I haven’t blogged a lot recently.  We were doing more of the India to Indiana transition with being in the States raising our budget and reconnecting with family and friends than we were doing the Indiana to India life…but that is about to all change!

In 5 days we leave to go back to India for a 3 week business trip.

WE ARE ELATED!

We can’t wait to get to go back and reconnect there again, even if it is for a short time.  We need to get some paperwork and other things in place for our long term business visas. We will be applying for those when we return to the States in mid April. Our hope is that we have those in hand within a month or so and then we can return to India again for a longer stretch of time!

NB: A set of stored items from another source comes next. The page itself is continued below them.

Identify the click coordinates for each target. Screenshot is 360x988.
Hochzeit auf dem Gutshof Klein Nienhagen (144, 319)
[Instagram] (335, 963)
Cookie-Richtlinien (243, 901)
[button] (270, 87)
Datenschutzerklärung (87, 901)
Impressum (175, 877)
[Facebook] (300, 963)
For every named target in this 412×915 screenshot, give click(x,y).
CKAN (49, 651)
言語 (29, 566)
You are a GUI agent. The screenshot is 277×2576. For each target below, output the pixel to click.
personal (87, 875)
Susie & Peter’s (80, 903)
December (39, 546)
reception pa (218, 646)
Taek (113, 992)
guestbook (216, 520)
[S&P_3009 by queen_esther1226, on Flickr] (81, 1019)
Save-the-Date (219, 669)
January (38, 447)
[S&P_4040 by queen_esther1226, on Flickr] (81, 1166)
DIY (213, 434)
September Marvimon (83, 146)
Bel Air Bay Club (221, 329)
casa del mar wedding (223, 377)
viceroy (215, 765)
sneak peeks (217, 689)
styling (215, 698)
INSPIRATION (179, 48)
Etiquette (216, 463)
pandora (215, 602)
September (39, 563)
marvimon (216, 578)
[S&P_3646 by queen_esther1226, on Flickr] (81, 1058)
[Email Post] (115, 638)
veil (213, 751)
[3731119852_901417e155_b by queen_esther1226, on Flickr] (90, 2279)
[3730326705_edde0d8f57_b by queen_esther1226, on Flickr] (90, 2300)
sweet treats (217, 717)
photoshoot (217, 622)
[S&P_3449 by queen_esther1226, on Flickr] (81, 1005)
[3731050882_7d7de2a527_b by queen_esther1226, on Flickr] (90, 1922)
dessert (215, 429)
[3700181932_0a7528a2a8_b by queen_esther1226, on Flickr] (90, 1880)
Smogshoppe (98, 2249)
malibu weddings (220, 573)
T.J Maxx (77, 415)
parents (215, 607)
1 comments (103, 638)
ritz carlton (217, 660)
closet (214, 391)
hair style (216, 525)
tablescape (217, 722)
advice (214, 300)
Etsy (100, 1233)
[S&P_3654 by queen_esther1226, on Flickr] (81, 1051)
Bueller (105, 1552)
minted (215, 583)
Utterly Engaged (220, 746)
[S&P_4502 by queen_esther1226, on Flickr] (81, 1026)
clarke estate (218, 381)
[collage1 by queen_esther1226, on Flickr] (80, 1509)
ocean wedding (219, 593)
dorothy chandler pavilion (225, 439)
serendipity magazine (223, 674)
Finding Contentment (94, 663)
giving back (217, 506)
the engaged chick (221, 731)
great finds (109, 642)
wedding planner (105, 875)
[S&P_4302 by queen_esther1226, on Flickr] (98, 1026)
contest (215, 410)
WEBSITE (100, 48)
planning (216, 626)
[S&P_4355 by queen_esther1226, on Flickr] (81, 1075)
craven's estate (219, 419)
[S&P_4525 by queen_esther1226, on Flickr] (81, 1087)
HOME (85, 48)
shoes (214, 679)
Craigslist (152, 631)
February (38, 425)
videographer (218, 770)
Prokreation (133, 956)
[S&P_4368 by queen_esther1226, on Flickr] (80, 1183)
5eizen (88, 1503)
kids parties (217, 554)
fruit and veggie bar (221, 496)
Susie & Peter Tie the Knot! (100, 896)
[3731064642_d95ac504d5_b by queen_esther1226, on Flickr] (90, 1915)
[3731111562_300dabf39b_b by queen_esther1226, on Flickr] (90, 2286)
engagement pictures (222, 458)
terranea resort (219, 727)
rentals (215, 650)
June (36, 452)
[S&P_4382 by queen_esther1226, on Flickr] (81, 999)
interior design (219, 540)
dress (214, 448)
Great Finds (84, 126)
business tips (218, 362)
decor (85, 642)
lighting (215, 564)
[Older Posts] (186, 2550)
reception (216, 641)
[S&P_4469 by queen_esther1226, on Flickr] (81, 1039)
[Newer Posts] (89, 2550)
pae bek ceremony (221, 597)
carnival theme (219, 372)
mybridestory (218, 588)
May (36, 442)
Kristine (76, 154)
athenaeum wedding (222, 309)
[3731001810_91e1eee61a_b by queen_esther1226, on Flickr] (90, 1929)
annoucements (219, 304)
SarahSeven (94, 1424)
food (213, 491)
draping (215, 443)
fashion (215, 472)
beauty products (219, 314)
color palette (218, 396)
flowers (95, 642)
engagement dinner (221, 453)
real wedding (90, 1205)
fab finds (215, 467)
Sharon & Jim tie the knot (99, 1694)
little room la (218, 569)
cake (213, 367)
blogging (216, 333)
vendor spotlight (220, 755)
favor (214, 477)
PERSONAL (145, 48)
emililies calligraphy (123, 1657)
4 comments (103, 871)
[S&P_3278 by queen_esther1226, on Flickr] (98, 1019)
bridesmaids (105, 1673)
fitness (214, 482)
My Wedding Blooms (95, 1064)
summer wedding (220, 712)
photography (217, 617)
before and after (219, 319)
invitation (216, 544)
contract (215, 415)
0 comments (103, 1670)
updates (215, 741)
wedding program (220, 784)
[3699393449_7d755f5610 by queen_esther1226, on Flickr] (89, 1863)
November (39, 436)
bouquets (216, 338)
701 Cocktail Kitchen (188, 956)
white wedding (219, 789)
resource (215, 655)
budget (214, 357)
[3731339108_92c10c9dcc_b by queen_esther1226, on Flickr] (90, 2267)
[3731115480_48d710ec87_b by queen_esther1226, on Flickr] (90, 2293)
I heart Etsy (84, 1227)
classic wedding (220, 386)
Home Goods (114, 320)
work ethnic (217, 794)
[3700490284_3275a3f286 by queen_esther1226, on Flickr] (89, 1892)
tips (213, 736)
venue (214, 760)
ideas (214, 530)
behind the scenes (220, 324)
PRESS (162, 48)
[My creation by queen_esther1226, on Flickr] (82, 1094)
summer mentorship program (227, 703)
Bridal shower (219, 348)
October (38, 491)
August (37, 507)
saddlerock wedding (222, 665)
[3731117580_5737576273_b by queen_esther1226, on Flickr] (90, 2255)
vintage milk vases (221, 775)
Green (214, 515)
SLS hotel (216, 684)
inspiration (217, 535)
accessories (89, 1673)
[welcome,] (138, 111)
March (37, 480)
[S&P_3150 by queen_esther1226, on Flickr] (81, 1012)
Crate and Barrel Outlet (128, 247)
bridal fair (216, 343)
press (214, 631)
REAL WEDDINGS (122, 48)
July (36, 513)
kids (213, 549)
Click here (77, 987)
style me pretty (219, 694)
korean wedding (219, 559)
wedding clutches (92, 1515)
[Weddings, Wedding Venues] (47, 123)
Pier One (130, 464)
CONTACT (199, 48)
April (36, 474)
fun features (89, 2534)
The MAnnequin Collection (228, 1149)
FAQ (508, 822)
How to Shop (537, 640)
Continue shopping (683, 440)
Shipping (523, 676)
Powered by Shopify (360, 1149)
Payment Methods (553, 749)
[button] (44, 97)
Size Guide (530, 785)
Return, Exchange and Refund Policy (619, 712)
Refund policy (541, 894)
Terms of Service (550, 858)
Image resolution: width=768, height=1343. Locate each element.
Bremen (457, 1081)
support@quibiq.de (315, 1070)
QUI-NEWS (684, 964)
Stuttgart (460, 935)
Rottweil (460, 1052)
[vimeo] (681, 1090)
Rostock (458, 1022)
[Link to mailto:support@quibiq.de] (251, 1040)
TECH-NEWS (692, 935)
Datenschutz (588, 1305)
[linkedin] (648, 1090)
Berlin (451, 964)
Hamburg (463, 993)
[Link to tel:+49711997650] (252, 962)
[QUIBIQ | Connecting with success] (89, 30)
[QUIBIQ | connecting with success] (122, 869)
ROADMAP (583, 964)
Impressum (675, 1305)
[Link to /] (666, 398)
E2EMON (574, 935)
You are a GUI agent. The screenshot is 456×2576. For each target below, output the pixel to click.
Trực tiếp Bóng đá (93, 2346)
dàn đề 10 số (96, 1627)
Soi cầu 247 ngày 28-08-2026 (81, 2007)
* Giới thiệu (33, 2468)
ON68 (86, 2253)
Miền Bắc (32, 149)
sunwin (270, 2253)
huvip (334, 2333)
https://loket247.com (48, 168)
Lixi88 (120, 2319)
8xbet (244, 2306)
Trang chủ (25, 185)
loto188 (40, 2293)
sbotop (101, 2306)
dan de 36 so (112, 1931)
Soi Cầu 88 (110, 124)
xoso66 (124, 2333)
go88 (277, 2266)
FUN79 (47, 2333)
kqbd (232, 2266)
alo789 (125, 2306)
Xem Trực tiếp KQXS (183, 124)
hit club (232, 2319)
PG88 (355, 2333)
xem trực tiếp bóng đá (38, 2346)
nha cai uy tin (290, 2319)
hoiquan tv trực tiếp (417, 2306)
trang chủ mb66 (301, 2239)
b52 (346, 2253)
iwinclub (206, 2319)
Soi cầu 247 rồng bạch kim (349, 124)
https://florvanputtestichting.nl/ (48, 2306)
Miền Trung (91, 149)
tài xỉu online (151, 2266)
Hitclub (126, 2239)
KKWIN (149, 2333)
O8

So my last post was about our oldest son moving out and going to college…so, yes, that means he won’t be with us on this trip — or any other trip we make back to the other side of the world. It was really odd only purchasing 3 tickets! I don’t know how I will ever get used to this.

I am happy to say that he is adjusting and doing well in school.  That’s a huge statement with all the transitions he has had to go through!  We are incredibly proud of him!

I just hope that when we get to India, that somehow we can make the transition of him not being with us.  I am counting on some kind of unexpected strength to guide us and temper down my emotions…someway somehow…

So expect a lot more posts from India in the near future!  We can’t wait to share more when we are there!

Changes and A New Chapter

Our lives have been all about living in India these past 10 years.  Now we start a new chapter.

Part of us will be in India, but part of us won’t be.

The part of us that won’t be in India is our oldest son, who will be staying in the States for college.

His last night to live with us is tomorrow night.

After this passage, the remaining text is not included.